To prepare for my viva, I came up with a list of viva classics questions and a list of questions specific to my thesis – mostly about weaknesses that I wanted a ready response for. The list of viva classics ended up being more useful than the list of perceived weaknesses and so I thought I’d share it. My examiners started with a couple of these questions to put me at my ease (ha), then we moved to going through my thesis chapter-by-chapter, then we finished by talking about plans for dissemination.
- What is the main contribution of this thesis?
- Why this topic?
- Has your view of your research topic changed during the course of the research?
- Who has done the main work in this area?
- Who is your audience – and what is your message to different elements of your audience?
- Where do you position yourself?
- What would you do differently if you started now?
- What have you learned from the process of doing your PhD?

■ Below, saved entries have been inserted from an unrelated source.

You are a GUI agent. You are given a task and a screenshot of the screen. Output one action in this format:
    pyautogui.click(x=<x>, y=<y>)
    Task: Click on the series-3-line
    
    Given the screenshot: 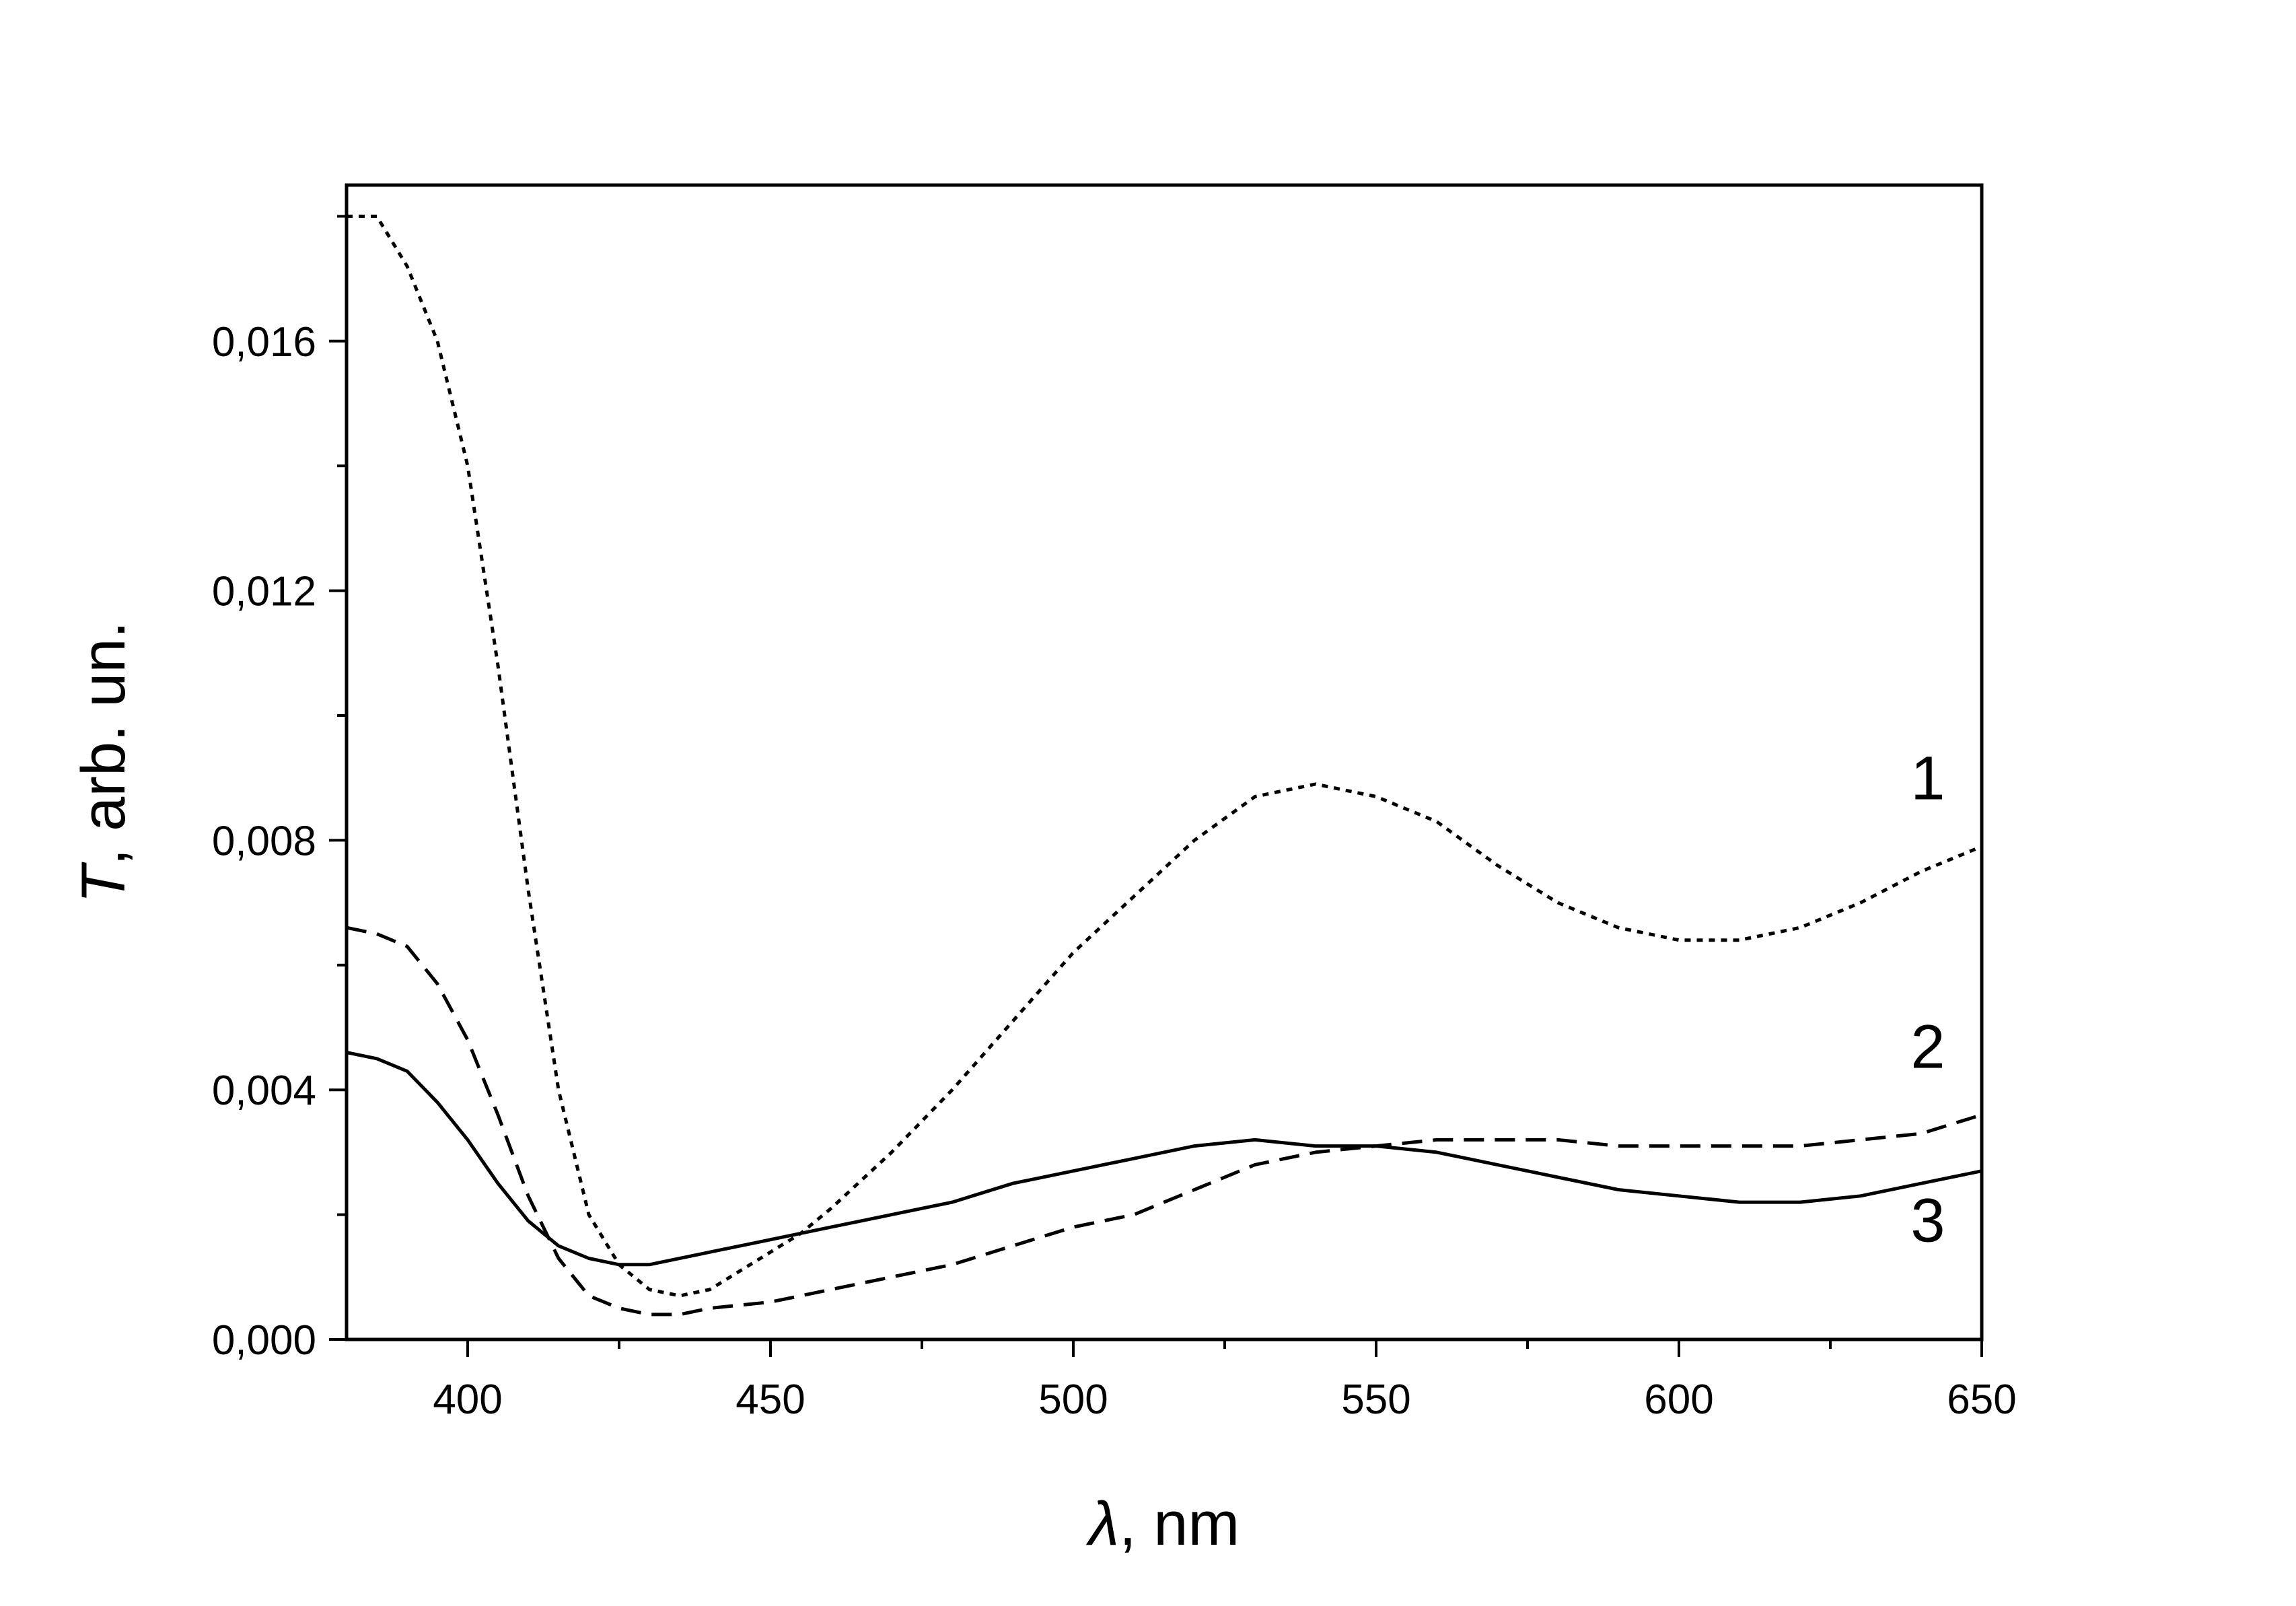 What is the action you would take?
    pyautogui.click(x=1164, y=1159)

- What research questions does this thesis open up?
- What are your plans for dissemination?
The first question is an absolute gift as it gives you the chance to give a good summary of your research and why everyone should be interested in it. I found it helped to make a note of my main finding(s) for each chapter and use that to make sure I didn’t miss anything out.
These questions are more open-ended than the tightly focused “so why did you use term x and not term y” questions you might get during the chapter-by-chapter examination, and are meant to help you reflect on your research, your research practice and your development as a researcher. Your examiners know you’ve produced a PhD thesis; they’ve read it. What they don’t know is how your thesis has shaped you as a researcher.